# I drew a ND Moose Tag!



## RogerK

Drew a tag for Area 8.

Anybody from up in that area on this site?

If so, have any advice on where to go? It's a big area.

Anybody on here hunt deer up in that area and see moose while in the field?

Anybody hunt moose in the area?  

A place to camp? Don't know if I'm bringing a tent or motor home.
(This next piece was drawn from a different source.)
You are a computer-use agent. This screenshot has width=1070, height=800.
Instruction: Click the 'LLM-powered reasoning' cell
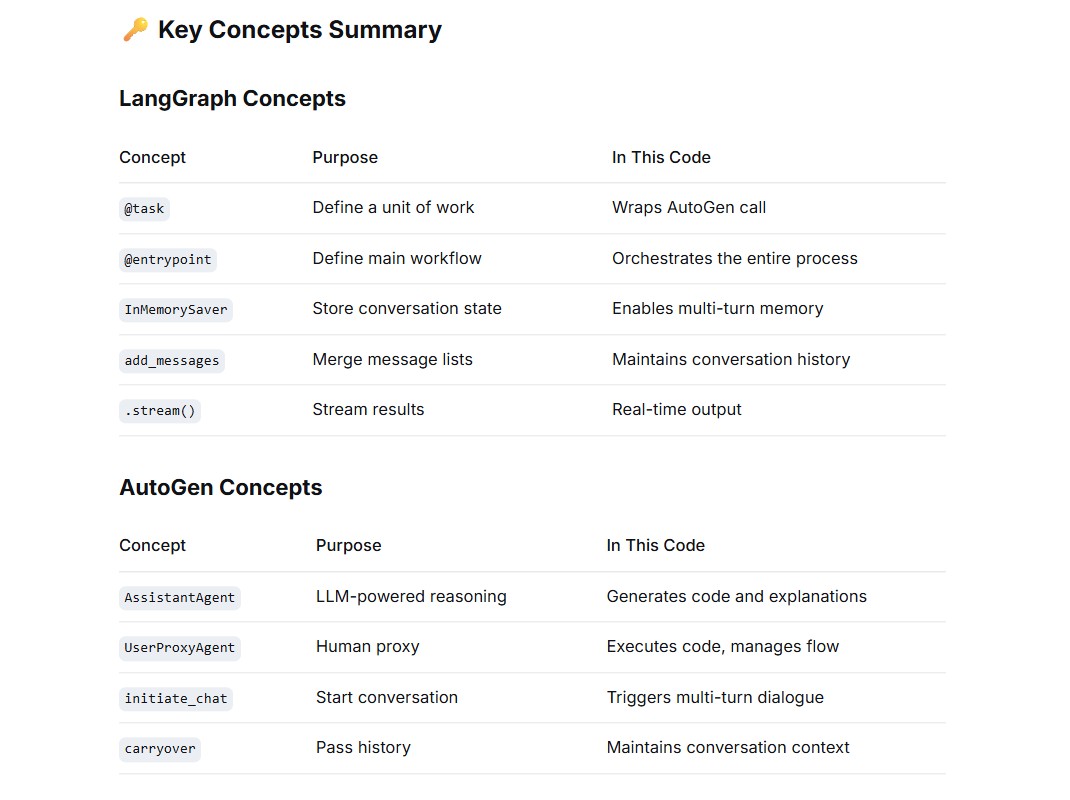click(x=411, y=597)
Local Game Warden's name? If not that, the district number or phone number.


----------



## spoiler92

Congrats and Good Luck on the hunt!

Spoier92


----------



## fishunt

I will give u some informationed that someone told me u will go in town and people who lives there and u asked them where u can found moose and they will be happy to help u because they complained moose were in their town so my friend shot at Adams ( name of town) that is where he shoted bull moose . People told him there are one or two bull and several cow moose in area and show him and next day he got bull moose. nice quiet storied


----------



## ruger1

Congrats on the moose tag and good luck this fall. My father and I just got back from our moose hunt in British Columbia. Had some excellent success. It would have been an awesome hunt even if we hadn't shot a moose. That country is fantastic. Below are some links for pics of our success.


----------



## Fossilman

Congrads..... In unit 9 I seen a huge "Bull" moose last sunday.....should be some great hunting this year... :wink:


----------



## RogerK

I filled my tag on Sunday, day 3 of the hunt.


----------



## ruger1

Awesome, congrats. Any pictures?


----------



## RogerK

No pictures. Forgot them in the excitment. Hunting partner did get it on video.


----------



## bigpaws

RogerK, 
Congrats to you buddy! Would love to see the video!


----------



## bigpaws

Ruger1,
Congrats to you that a beautiful animal and great pictures! Did you have the those mounted? 
:beer:


----------



## ruger1

Bigpaws. Yes, my dad and I are getting both of them on the wall. These are our biggest moose to date. Hopefully we can connect on a bigger one in Alaska, but until then, I am going to enjoy these beautiful moose on my wall.


----------



## bigpaws

Sweet! :beer: Keep me posted on your Alaska hunt, I been planning a bear hunt for me and my husband!


----------